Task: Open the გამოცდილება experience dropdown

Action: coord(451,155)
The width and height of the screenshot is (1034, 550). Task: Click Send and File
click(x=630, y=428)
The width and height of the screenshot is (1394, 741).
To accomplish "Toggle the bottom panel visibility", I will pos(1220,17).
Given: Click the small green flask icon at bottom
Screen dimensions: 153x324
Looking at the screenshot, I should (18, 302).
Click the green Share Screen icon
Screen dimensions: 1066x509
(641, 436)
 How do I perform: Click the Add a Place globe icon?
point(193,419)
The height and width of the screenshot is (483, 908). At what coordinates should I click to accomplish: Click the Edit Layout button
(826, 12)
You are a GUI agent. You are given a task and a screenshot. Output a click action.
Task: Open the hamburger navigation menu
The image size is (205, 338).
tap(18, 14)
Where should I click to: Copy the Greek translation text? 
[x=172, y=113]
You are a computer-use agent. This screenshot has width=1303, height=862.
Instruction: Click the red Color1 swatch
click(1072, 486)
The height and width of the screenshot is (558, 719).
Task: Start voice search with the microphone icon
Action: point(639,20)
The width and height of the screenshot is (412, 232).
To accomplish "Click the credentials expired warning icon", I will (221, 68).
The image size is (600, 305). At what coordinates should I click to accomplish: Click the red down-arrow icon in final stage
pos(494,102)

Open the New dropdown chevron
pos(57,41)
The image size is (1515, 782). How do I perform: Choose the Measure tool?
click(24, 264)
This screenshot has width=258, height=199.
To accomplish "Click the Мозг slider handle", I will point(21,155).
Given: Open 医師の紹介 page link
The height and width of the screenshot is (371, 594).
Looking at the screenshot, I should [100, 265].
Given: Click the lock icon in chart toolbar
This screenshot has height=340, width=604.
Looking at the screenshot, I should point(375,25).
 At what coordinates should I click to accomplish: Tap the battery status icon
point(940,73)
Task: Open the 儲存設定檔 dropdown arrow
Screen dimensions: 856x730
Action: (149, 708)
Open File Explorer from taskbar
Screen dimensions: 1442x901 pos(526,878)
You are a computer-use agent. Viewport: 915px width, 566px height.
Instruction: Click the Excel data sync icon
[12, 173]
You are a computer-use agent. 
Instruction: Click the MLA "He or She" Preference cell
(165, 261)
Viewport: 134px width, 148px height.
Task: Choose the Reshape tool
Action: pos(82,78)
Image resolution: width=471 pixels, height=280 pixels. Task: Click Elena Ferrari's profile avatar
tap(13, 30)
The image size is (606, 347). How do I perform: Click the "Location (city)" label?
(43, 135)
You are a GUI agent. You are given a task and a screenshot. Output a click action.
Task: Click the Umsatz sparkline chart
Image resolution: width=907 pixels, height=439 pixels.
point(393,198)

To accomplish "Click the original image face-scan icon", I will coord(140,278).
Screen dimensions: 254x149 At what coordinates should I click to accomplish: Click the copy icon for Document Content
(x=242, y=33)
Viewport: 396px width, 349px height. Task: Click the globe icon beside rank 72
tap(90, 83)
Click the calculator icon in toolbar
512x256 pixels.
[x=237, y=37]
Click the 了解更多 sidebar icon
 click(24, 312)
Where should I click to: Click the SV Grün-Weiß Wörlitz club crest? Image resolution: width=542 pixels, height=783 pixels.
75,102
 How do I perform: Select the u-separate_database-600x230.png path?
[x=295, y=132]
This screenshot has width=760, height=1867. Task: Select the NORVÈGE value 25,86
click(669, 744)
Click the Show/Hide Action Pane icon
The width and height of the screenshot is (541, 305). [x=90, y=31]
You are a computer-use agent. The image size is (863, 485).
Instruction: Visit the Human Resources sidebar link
* * * * * * * * *
• Exercise instructions
Rewrite the listing above with "hamburger navigation menu" swapped for "side navigation drawer" and everything else unchanged.

• Output for this exercise
Task: Open the გამოცდილება experience dropdown

Action: coord(451,155)
The width and height of the screenshot is (1034, 550). Task: Click Send and File
click(x=630, y=428)
The width and height of the screenshot is (1394, 741).
To accomplish "Toggle the bottom panel visibility", I will pos(1220,17).
Given: Click the small green flask icon at bottom
Screen dimensions: 153x324
Looking at the screenshot, I should (18, 302).
Click the green Share Screen icon
Screen dimensions: 1066x509
(641, 436)
 How do I perform: Click the Add a Place globe icon?
point(193,419)
The height and width of the screenshot is (483, 908). At what coordinates should I click to accomplish: Click the Edit Layout button
(826, 12)
You are a GUI agent. You are given a task and a screenshot. Output a click action.
Task: Open the side navigation drawer
The image size is (205, 338).
tap(18, 14)
Where should I click to: Copy the Greek translation text? 
[x=172, y=113]
You are a computer-use agent. This screenshot has width=1303, height=862.
Instruction: Click the red Color1 swatch
click(1072, 486)
The height and width of the screenshot is (558, 719).
Task: Start voice search with the microphone icon
Action: point(639,20)
The width and height of the screenshot is (412, 232).
To accomplish "Click the credentials expired warning icon", I will (221, 68).
The image size is (600, 305). At what coordinates should I click to accomplish: Click the red down-arrow icon in final stage
pos(494,102)

Open the New dropdown chevron
pos(57,41)
The image size is (1515, 782). How do I perform: Choose the Measure tool?
click(24, 264)
This screenshot has width=258, height=199.
To accomplish "Click the Мозг slider handle", I will point(21,155).
Given: Open 医師の紹介 page link
The height and width of the screenshot is (371, 594).
Looking at the screenshot, I should [100, 265].
Given: Click the lock icon in chart toolbar
This screenshot has height=340, width=604.
Looking at the screenshot, I should point(375,25).
 At what coordinates should I click to accomplish: Tap the battery status icon
point(940,73)
Task: Open the 儲存設定檔 dropdown arrow
Screen dimensions: 856x730
Action: (149, 708)
Open File Explorer from taskbar
Screen dimensions: 1442x901 pos(526,878)
You are a computer-use agent. Viewport: 915px width, 566px height.
Instruction: Click the Excel data sync icon
[12, 173]
You are a computer-use agent. 
Instruction: Click the MLA "He or She" Preference cell
(165, 261)
Viewport: 134px width, 148px height.
Task: Choose the Reshape tool
Action: pos(82,78)
Image resolution: width=471 pixels, height=280 pixels. Task: Click Elena Ferrari's profile avatar
tap(13, 30)
The image size is (606, 347). How do I perform: Click the "Location (city)" label?
(43, 135)
You are a GUI agent. You are given a task and a screenshot. Output a click action.
Task: Click the Umsatz sparkline chart
Image resolution: width=907 pixels, height=439 pixels.
point(393,198)

To accomplish "Click the original image face-scan icon", I will coord(140,278).
Screen dimensions: 254x149 At what coordinates should I click to accomplish: Click the copy icon for Document Content
(x=242, y=33)
Viewport: 396px width, 349px height. Task: Click the globe icon beside rank 72
tap(90, 83)
Click the calculator icon in toolbar
512x256 pixels.
[x=237, y=37]
Click the 了解更多 sidebar icon
 click(24, 312)
Where should I click to: Click the SV Grün-Weiß Wörlitz club crest? Image resolution: width=542 pixels, height=783 pixels.
75,102
 How do I perform: Select the u-separate_database-600x230.png path?
[x=295, y=132]
This screenshot has width=760, height=1867. Task: Select the NORVÈGE value 25,86
click(669, 744)
Click the Show/Hide Action Pane icon
The width and height of the screenshot is (541, 305). [x=90, y=31]
You are a computer-use agent. The image size is (863, 485).
Instruction: Visit the Human Resources sidebar link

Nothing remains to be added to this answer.